Stored items
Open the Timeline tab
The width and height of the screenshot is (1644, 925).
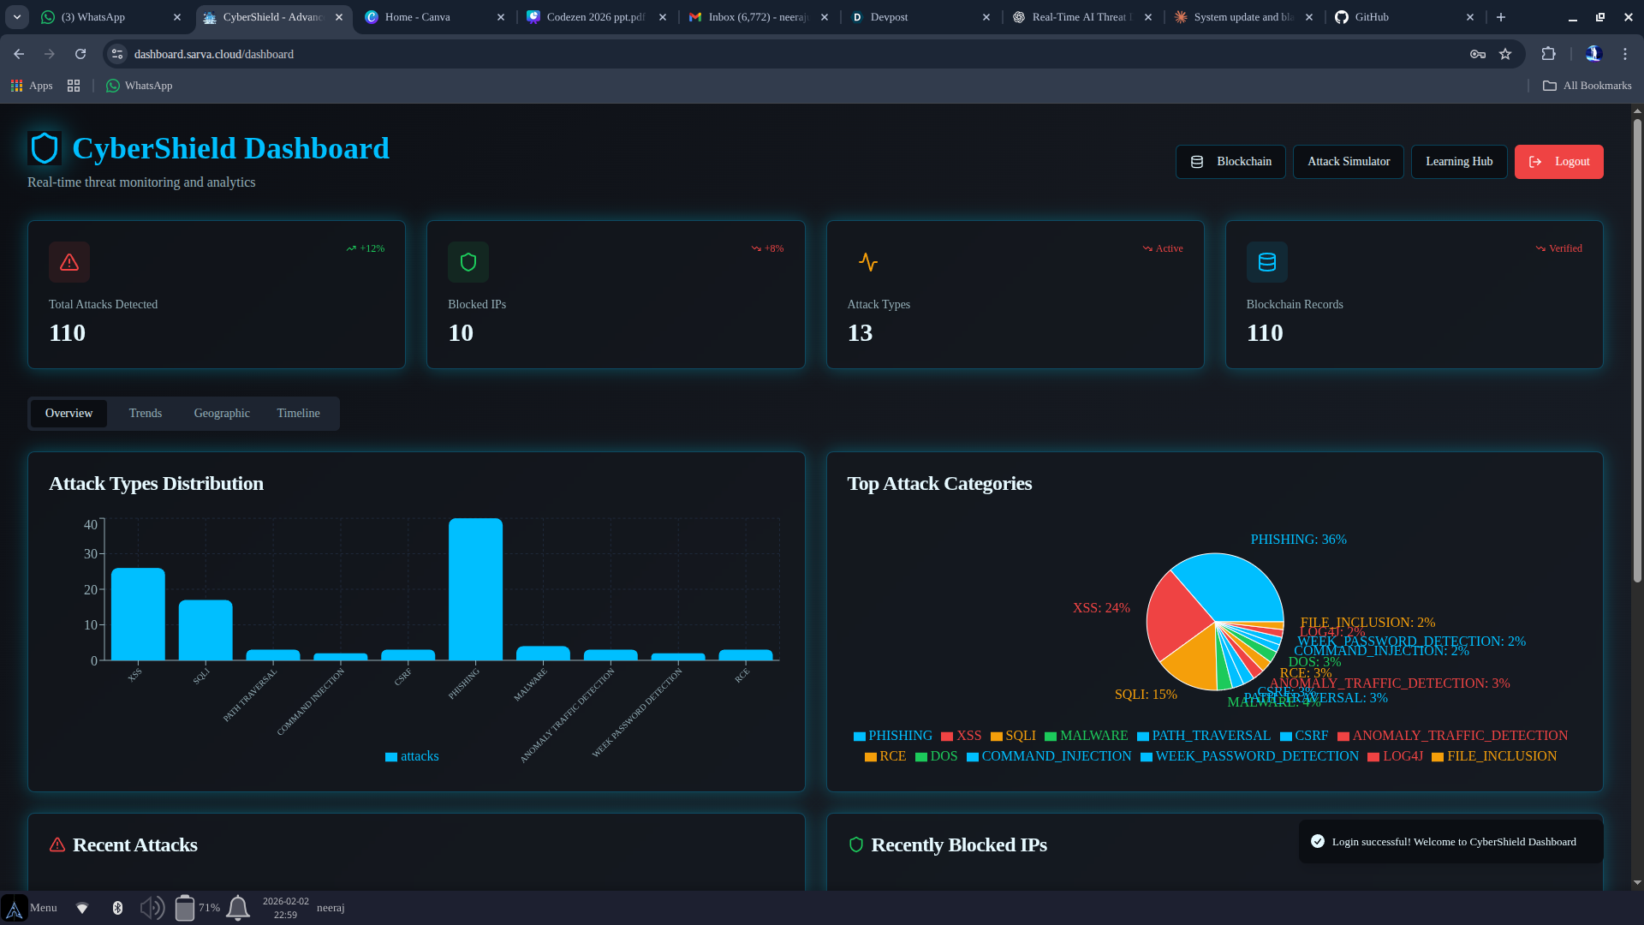tap(298, 413)
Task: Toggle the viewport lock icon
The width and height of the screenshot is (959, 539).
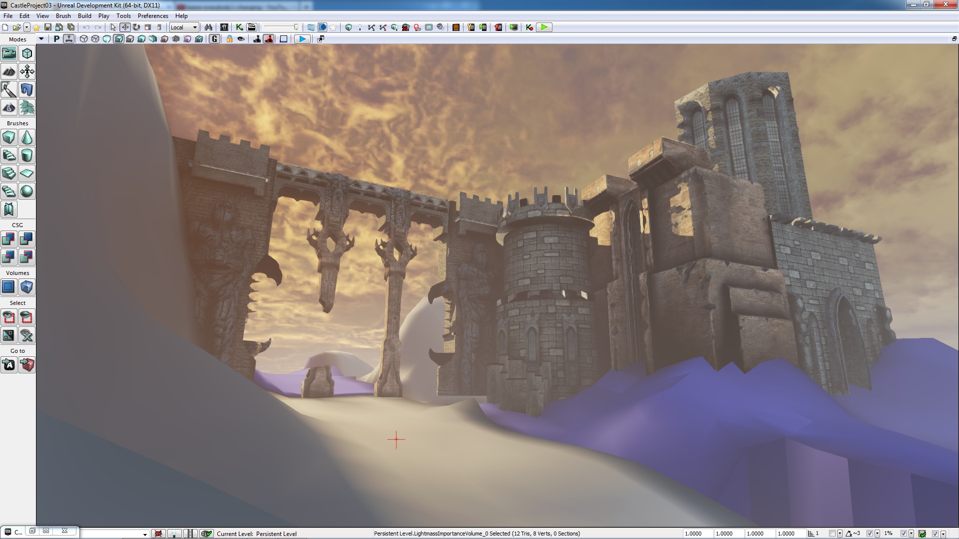Action: point(229,39)
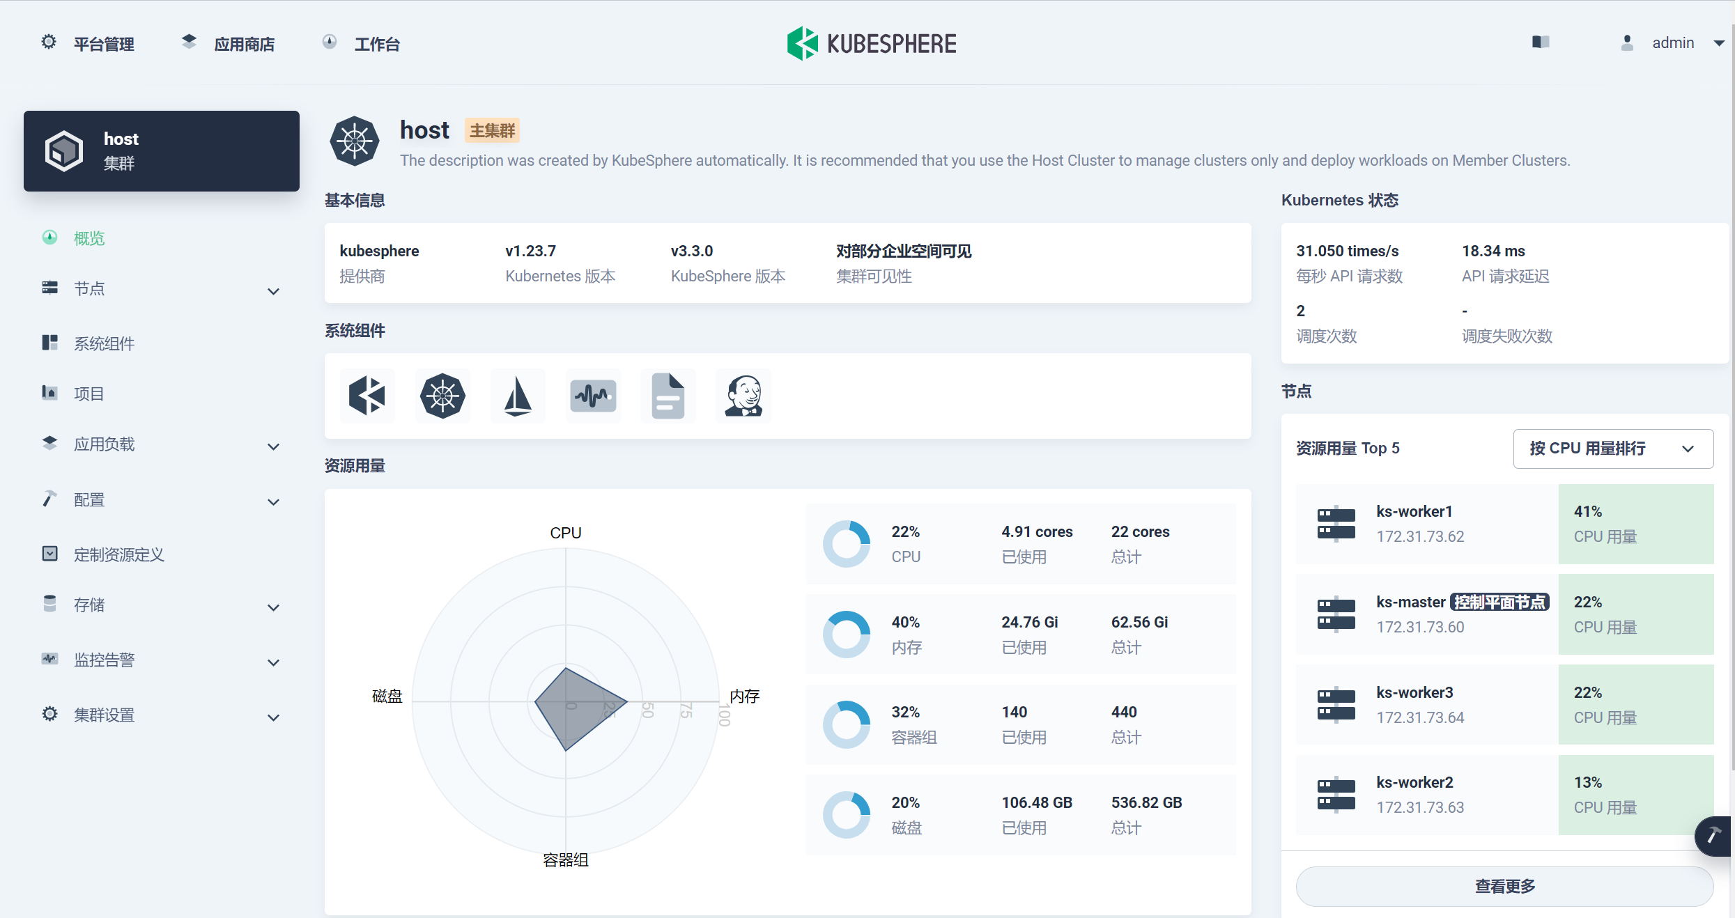Open the Jenkins DevOps component icon
Viewport: 1735px width, 918px height.
tap(743, 396)
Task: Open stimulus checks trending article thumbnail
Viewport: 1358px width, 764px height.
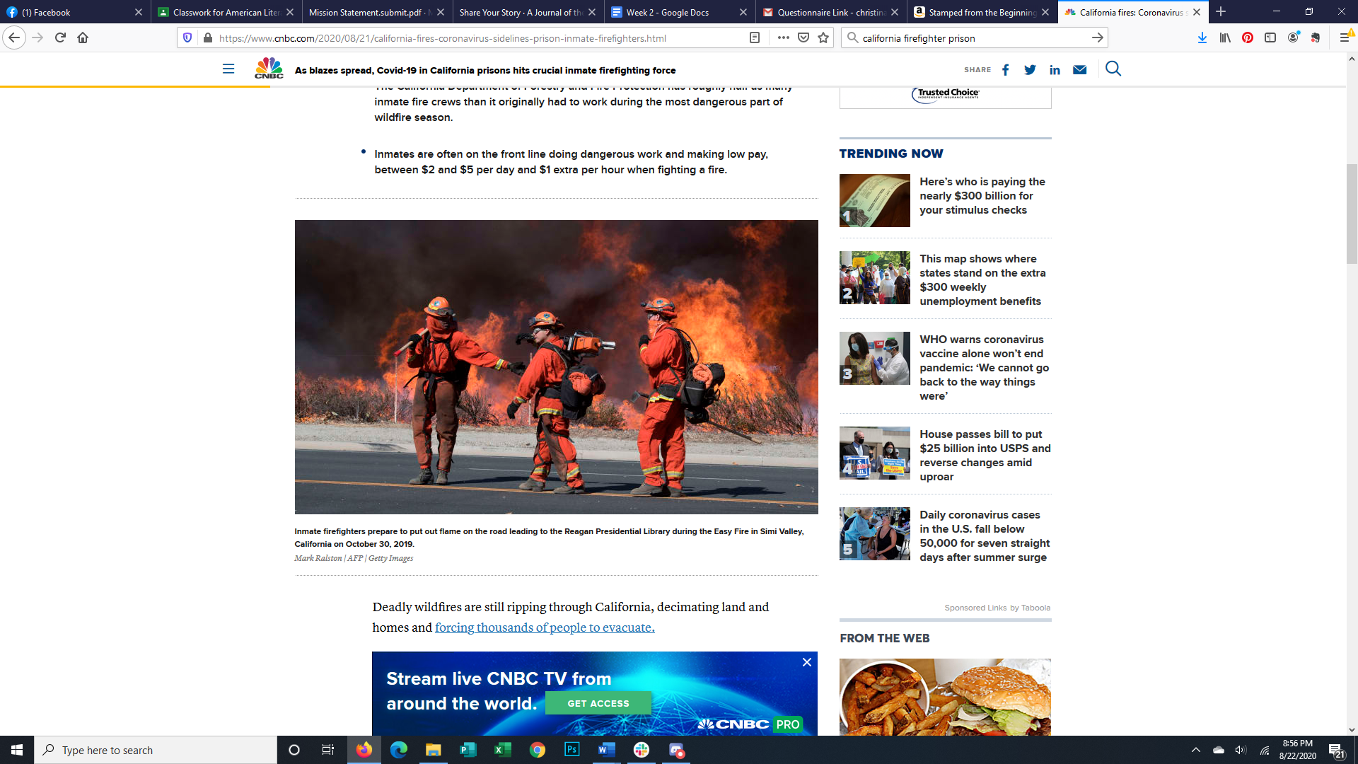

__Work item__. Repeat all the data as it stands, dropping any images it holds.

__Output for this task__.
Open the Timeline tab
The width and height of the screenshot is (1644, 925).
tap(298, 413)
Task: Toggle the viewport lock icon
The width and height of the screenshot is (959, 539).
Action: point(229,39)
Open the Jenkins DevOps component icon
Viewport: 1735px width, 918px height.
tap(743, 396)
Task: Open stimulus checks trending article thumbnail
Viewport: 1358px width, 764px height.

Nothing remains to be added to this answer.